> [Aufgabe A]
Führen Sie jede Zeile der unten stehenden Daten auf, in der die Zeichenfolge „height“ vorkommt.

> [Angezeigter Text]
==========

America’s Cup“Rendezvous mit dem Schicksal verschoben”, Louis Vuitton Cup bleibt spannend

Tatjana Pokorny

 · 08.09.2024

Bewegter "Orient Express" vor Barcelona
Foto: Ricardo Pinto/America's Cup
Die mit viel Spannung erwartete Entscheidung über die Besetzung der Halbfinalplätze im Louis Vuitton Cup ist vertagt. Nach kuriosem Verlauf des achten Renntages musste Renndirektor Iain Murray die ausstehenden Duelle am Sonntag verschieben. Mit dem 9. September wurde ein Reservetag aktiviert. Zwei Teams müssen weiter bangen, ob sie eine Runde weiterkommen oder frühzeitig ausscheiden.

==========

(Daten zur Position von Wörtern und Elementen)
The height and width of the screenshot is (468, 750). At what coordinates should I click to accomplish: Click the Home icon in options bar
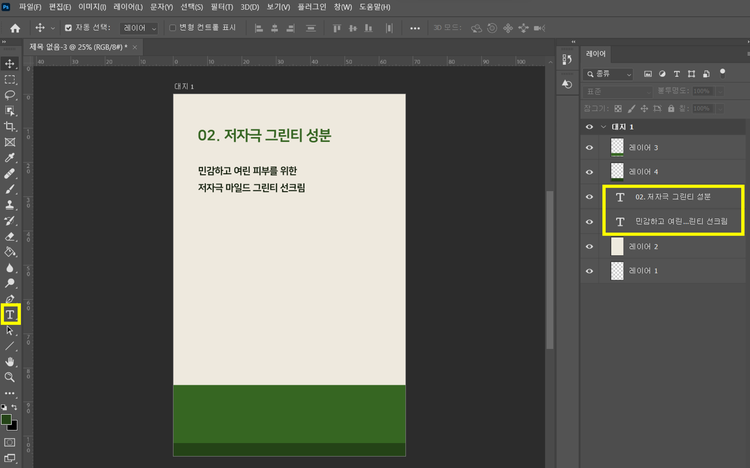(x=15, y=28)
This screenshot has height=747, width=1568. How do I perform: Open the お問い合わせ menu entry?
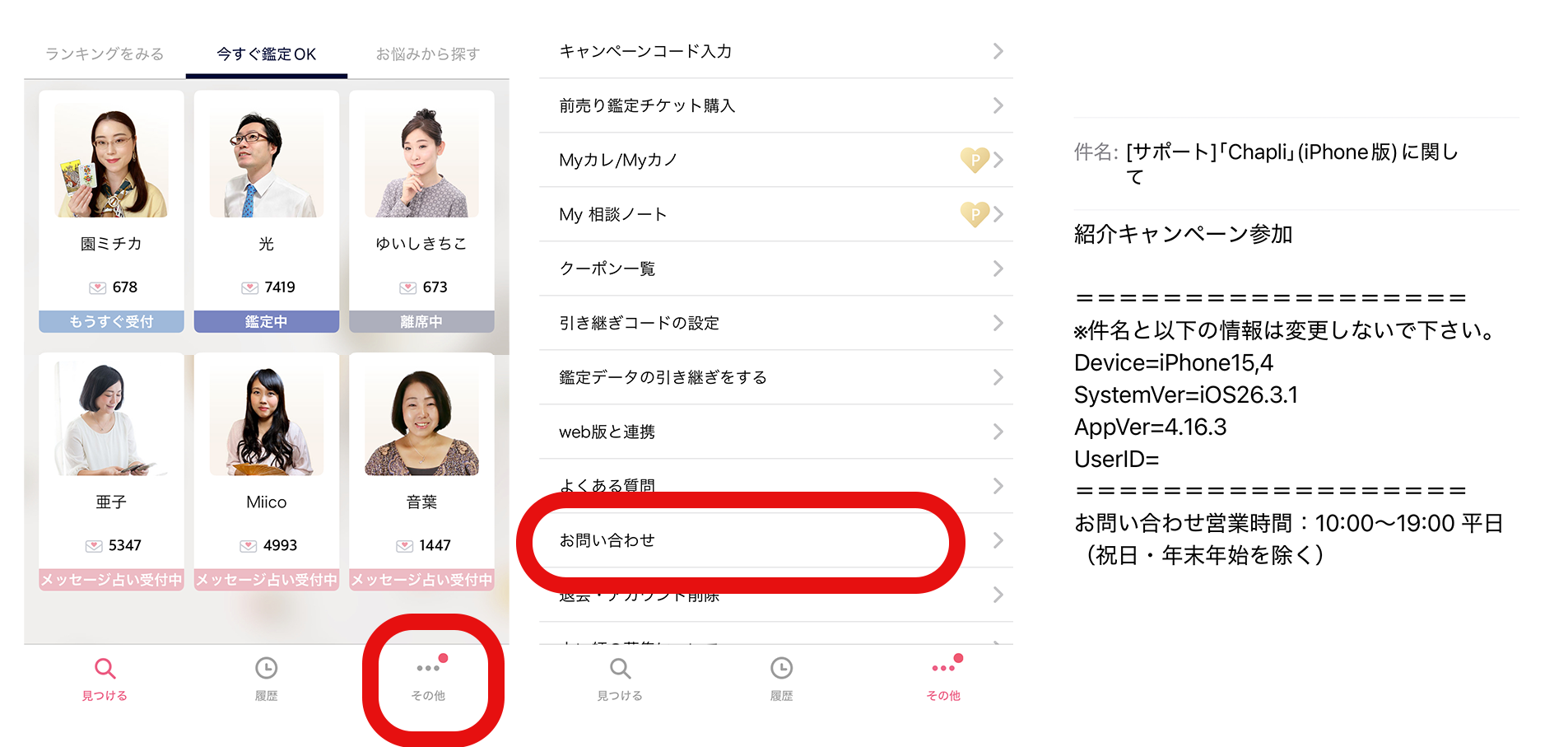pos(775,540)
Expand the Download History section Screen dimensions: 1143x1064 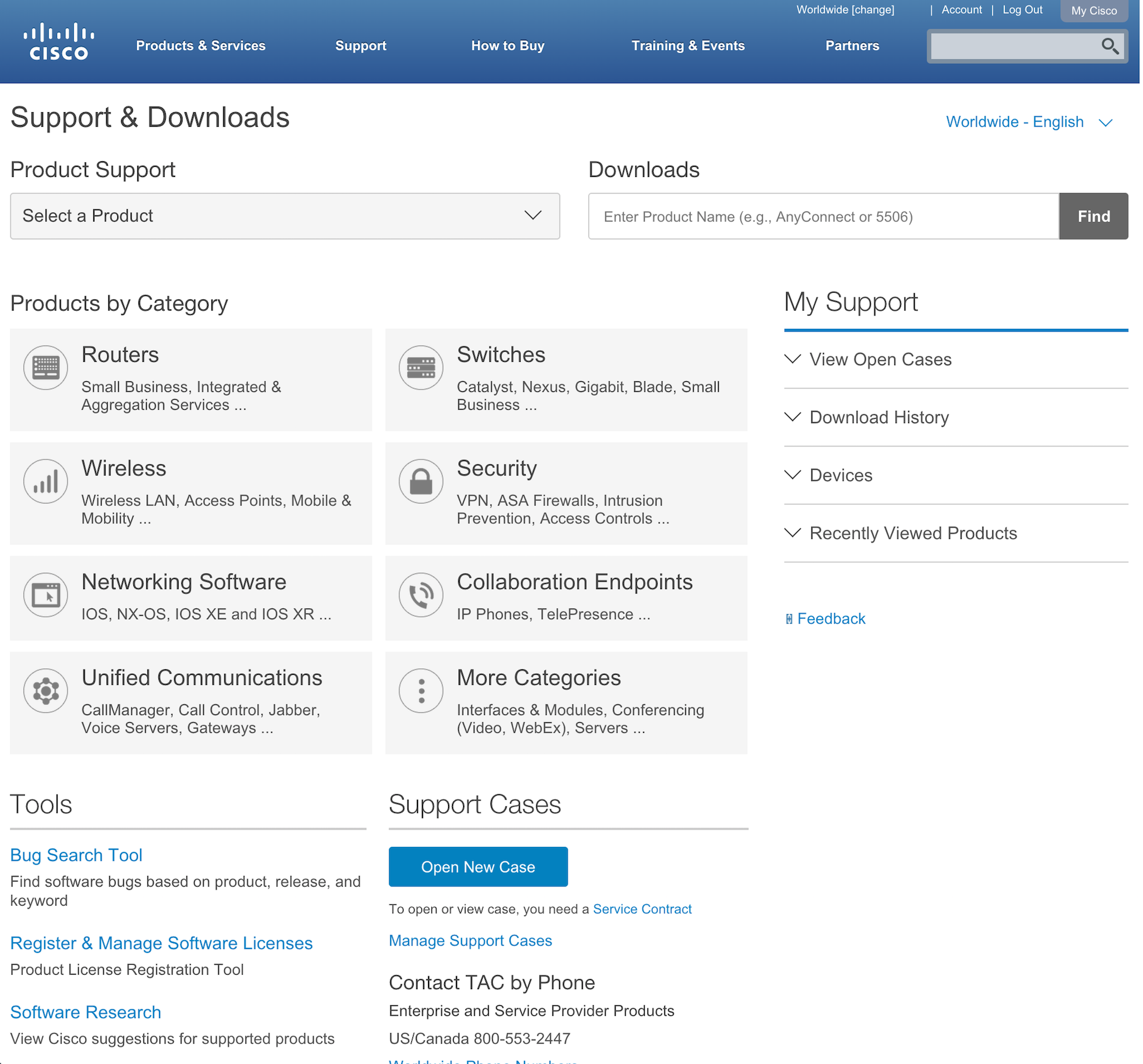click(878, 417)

==========

> [Aufgabe B]
Geben Sie den Artikel zum Louis Vuitton Cup zwischen „Tatjana Pokorny“ und „oder frühzeitig ausscheiden.“, jeweils einschließlich, erneut wieder und tauschen Sie dabei „Renndirektor“ gegen „Wettfahrtleiter“ aus.

> [Antwort A]
The height and width of the screenshot is (468, 750). At what coordinates should I click to accomplish: Click the Home icon in options bar
This screenshot has height=747, width=1568. How do I perform: Open the お問い合わせ menu entry?

> [Antwort B]
Tatjana Pokorny

 · 08.09.2024

Bewegter "Orient Express" vor Barcelona
Foto: Ricardo Pinto/America's Cup
Die mit viel Spannung erwartete Entscheidung über die Besetzung der Halbfinalplätze im Louis Vuitton Cup ist vertagt. Nach kuriosem Verlauf des achten Renntages musste Wettfahrtleiter Iain Murray die ausstehenden Duelle am Sonntag verschieben. Mit dem 9. September wurde ein Reservetag aktiviert. Zwei Teams müssen weiter bangen, ob sie eine Runde weiterkommen oder frühzeitig ausscheiden.